▶ What you need to do
Only the lines from the one containing "Toggle the Russell 2000 index pill" through the end of the material should be printed, exactly as they appear. Leave out pictures.

▶ Provided material
# # # # # # #
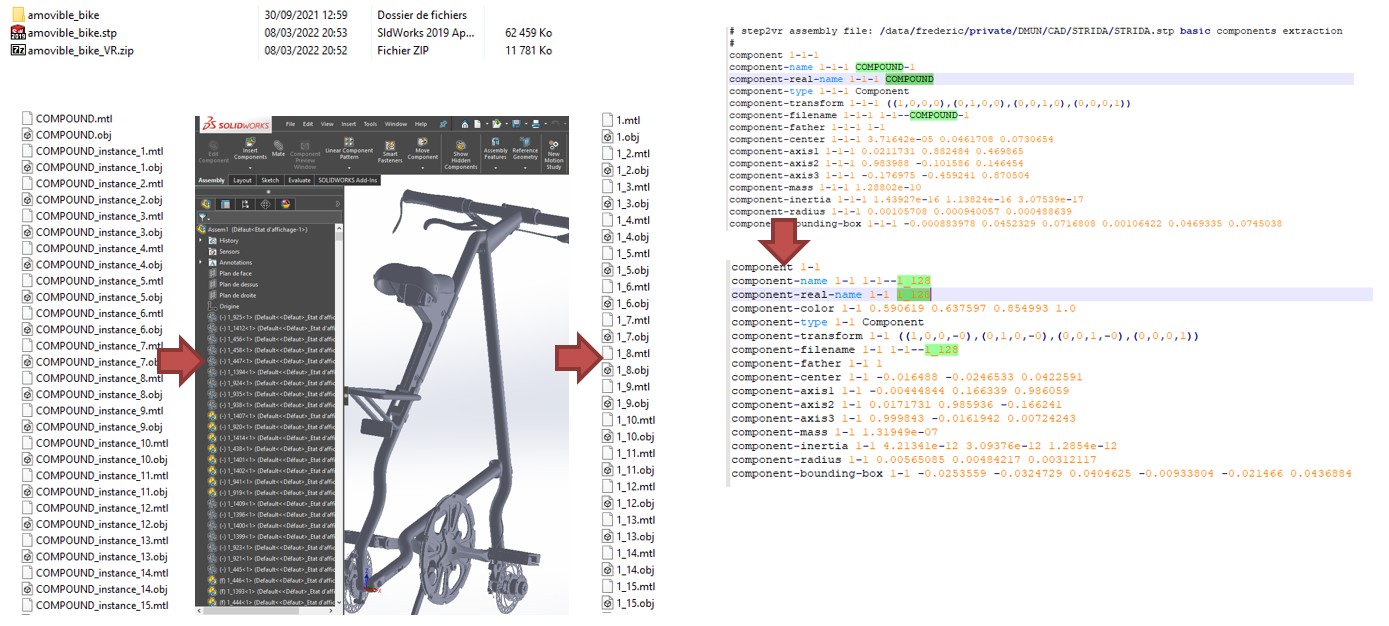Viewport: 1389px width, 626px height.
Task: Open Smart Fasteners tool
Action: click(389, 146)

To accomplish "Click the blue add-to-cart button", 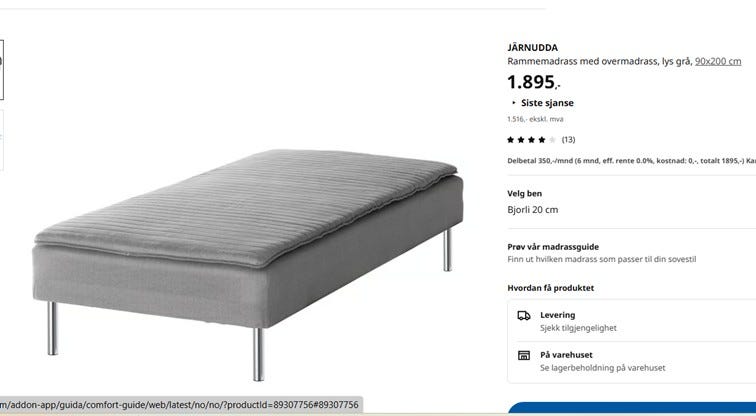I will (x=632, y=408).
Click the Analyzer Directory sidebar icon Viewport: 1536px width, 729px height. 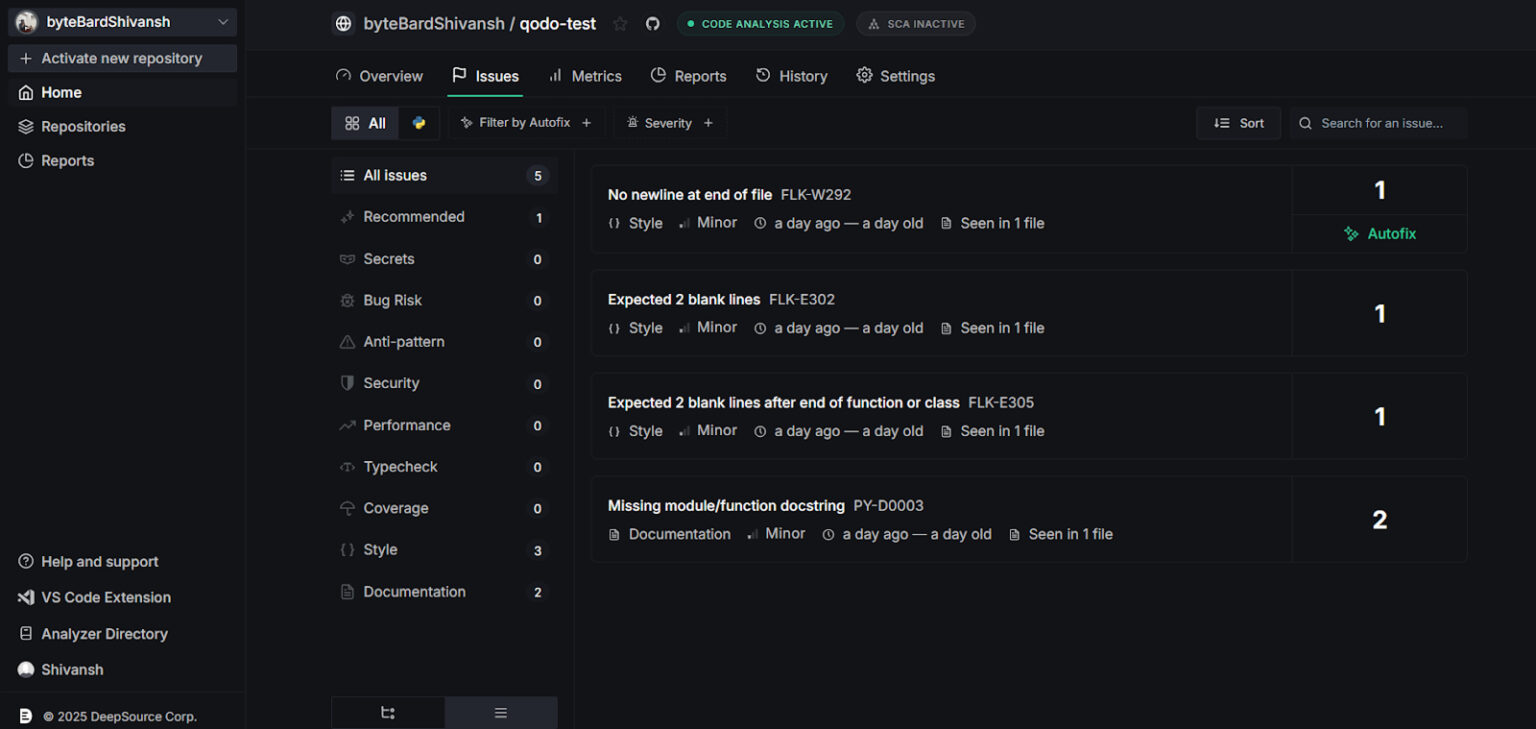[x=24, y=633]
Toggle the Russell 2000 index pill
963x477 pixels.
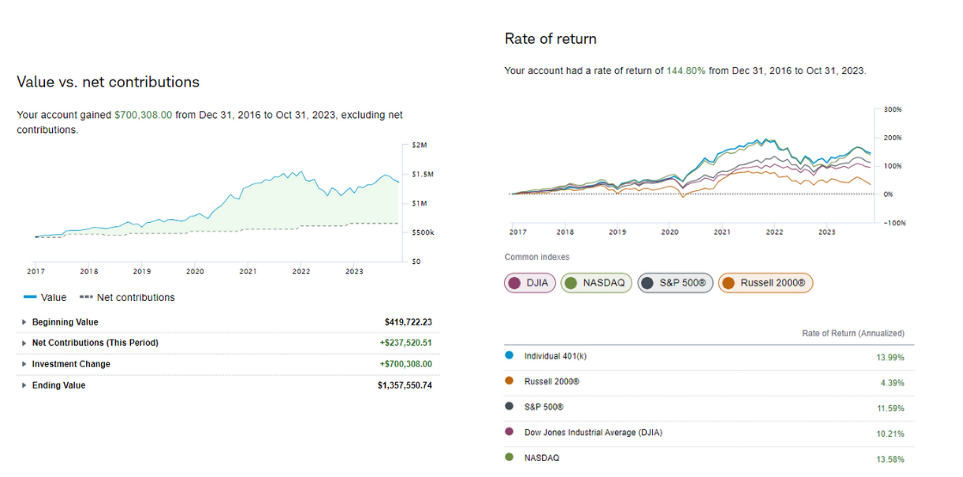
# # # # # # #
▶ Task output
Toggle the Russell 2000 index pill
963x477 pixels.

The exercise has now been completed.